**** Raw records
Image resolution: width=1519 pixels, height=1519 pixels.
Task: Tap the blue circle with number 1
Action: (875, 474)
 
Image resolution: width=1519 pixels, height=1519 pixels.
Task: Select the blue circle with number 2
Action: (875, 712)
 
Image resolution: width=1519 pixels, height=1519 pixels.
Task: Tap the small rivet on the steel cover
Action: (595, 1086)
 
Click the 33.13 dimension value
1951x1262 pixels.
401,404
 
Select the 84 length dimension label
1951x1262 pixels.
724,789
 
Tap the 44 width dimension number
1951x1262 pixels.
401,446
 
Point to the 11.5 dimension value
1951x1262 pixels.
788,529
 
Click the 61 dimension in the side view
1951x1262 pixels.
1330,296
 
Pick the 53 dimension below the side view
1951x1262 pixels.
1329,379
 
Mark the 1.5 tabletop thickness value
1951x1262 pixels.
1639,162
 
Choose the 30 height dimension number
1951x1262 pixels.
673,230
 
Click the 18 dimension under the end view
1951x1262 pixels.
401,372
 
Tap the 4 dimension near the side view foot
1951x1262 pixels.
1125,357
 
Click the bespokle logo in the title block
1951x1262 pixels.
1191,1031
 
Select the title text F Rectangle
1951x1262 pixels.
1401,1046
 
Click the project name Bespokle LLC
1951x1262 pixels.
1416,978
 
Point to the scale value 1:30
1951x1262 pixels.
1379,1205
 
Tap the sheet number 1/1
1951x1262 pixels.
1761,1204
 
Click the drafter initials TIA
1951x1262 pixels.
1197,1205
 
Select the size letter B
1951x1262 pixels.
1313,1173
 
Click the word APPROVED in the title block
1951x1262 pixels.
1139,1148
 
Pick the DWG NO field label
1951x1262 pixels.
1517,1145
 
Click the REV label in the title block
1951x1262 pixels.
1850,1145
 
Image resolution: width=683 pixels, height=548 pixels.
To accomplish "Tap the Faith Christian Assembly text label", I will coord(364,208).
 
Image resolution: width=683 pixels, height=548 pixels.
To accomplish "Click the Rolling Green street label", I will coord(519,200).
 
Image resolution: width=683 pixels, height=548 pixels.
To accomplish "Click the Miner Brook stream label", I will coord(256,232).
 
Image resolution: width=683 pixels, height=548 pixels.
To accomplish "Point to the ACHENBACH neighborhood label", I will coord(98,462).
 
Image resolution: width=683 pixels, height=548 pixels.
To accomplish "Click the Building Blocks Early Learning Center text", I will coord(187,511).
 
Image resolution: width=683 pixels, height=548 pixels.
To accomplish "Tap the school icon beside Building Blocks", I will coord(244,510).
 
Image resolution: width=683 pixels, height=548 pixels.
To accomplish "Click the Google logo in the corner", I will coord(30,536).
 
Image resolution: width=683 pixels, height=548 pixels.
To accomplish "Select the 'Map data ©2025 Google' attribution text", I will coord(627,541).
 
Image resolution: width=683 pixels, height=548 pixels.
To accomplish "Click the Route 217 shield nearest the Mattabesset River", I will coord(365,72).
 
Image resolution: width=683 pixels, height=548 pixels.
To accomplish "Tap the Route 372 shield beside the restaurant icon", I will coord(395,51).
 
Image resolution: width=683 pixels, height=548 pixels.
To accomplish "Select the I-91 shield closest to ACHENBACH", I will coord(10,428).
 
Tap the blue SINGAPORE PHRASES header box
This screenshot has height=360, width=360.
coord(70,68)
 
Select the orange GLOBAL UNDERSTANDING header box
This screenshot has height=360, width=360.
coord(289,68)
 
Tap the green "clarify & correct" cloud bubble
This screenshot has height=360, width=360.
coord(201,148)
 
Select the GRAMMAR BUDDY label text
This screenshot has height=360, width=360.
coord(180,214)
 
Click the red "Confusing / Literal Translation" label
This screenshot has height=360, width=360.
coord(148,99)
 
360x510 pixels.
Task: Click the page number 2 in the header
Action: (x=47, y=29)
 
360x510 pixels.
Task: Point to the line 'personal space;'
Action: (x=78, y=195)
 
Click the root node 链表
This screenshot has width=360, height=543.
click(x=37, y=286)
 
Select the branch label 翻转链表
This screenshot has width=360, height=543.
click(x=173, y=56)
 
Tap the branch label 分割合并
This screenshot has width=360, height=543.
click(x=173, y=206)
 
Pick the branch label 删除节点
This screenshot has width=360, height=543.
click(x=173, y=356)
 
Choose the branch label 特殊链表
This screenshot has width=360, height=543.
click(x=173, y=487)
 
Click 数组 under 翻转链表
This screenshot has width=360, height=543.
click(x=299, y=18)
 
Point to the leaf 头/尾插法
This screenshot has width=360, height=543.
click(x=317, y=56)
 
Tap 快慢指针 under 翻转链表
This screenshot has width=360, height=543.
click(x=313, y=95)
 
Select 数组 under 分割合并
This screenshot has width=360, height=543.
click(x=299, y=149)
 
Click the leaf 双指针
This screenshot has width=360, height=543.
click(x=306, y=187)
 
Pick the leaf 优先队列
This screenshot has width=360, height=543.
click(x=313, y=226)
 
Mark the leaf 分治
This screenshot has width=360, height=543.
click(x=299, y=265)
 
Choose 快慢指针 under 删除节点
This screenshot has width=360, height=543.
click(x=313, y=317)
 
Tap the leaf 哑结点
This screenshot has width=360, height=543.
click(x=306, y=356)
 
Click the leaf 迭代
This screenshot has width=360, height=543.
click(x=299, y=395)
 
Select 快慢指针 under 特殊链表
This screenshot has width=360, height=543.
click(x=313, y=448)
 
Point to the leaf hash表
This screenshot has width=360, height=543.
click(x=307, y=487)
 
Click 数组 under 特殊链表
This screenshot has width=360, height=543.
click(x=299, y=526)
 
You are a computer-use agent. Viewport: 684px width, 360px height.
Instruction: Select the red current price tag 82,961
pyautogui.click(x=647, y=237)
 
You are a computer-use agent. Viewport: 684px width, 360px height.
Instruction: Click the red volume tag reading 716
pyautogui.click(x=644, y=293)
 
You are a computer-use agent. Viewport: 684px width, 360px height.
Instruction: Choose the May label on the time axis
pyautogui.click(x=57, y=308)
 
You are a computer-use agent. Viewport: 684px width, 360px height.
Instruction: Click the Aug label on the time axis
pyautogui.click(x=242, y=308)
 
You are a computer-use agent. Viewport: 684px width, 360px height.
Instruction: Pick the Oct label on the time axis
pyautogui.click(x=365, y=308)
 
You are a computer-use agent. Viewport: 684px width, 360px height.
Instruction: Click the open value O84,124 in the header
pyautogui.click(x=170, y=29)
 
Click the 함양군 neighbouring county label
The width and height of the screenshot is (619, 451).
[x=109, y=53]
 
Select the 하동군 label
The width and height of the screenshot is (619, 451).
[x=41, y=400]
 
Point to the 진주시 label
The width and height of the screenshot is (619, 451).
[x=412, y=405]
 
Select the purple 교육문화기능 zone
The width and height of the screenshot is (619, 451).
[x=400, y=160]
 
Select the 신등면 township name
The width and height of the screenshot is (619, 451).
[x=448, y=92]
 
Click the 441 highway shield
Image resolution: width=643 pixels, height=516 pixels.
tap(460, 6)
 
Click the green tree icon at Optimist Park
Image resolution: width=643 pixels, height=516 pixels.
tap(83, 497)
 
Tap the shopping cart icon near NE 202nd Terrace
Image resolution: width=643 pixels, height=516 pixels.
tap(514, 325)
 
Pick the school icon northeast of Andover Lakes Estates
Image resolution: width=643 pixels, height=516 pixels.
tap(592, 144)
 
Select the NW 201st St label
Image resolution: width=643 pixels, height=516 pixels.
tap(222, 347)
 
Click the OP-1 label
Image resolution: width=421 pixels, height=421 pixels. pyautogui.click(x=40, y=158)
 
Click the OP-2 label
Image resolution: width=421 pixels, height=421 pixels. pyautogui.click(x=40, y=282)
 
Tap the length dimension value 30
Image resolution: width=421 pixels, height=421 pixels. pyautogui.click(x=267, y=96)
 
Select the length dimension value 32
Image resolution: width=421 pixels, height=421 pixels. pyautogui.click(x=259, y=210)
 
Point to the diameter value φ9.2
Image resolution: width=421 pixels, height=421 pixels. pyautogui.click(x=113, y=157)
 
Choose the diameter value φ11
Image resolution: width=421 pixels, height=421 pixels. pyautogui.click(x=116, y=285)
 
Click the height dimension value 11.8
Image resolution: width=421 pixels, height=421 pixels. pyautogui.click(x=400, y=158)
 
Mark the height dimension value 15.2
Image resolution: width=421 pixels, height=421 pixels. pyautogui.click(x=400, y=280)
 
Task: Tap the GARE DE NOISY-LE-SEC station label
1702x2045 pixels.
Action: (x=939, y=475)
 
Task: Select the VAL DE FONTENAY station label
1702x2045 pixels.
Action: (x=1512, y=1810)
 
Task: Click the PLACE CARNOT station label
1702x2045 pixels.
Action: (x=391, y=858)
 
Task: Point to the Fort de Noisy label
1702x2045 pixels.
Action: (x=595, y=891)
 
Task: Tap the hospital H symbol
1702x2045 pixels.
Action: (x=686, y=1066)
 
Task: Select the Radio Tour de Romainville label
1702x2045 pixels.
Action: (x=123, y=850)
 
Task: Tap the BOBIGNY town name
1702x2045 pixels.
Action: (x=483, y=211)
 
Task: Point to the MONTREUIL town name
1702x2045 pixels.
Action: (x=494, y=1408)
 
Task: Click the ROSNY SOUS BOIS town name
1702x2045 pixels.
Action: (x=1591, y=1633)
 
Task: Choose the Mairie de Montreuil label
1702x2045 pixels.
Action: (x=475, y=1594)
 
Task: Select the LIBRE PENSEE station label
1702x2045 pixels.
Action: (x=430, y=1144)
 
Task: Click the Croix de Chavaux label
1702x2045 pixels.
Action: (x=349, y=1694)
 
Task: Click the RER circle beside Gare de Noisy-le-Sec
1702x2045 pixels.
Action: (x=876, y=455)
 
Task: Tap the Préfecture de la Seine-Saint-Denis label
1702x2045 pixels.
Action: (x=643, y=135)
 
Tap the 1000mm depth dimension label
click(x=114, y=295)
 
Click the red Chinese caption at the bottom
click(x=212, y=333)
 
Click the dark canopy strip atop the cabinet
********
• [What you have to do]
Reproduce the data without any change, from the line that contains "Task: Tap the BOBIGNY town name" through the line that contains "Action: (x=643, y=135)", including both of those lines.

• [Solution to this task]
Task: Tap the BOBIGNY town name
1702x2045 pixels.
Action: (x=483, y=211)
 
Task: Point to the MONTREUIL town name
1702x2045 pixels.
Action: (x=494, y=1408)
 
Task: Click the ROSNY SOUS BOIS town name
1702x2045 pixels.
Action: (x=1591, y=1633)
 
Task: Choose the Mairie de Montreuil label
1702x2045 pixels.
Action: (x=475, y=1594)
 
Task: Select the LIBRE PENSEE station label
1702x2045 pixels.
Action: (x=430, y=1144)
 
Task: Click the Croix de Chavaux label
1702x2045 pixels.
Action: (x=349, y=1694)
 
Task: Click the RER circle beside Gare de Noisy-le-Sec
1702x2045 pixels.
Action: (x=876, y=455)
 
Task: Tap the Préfecture de la Seine-Saint-Denis label
1702x2045 pixels.
Action: (x=643, y=135)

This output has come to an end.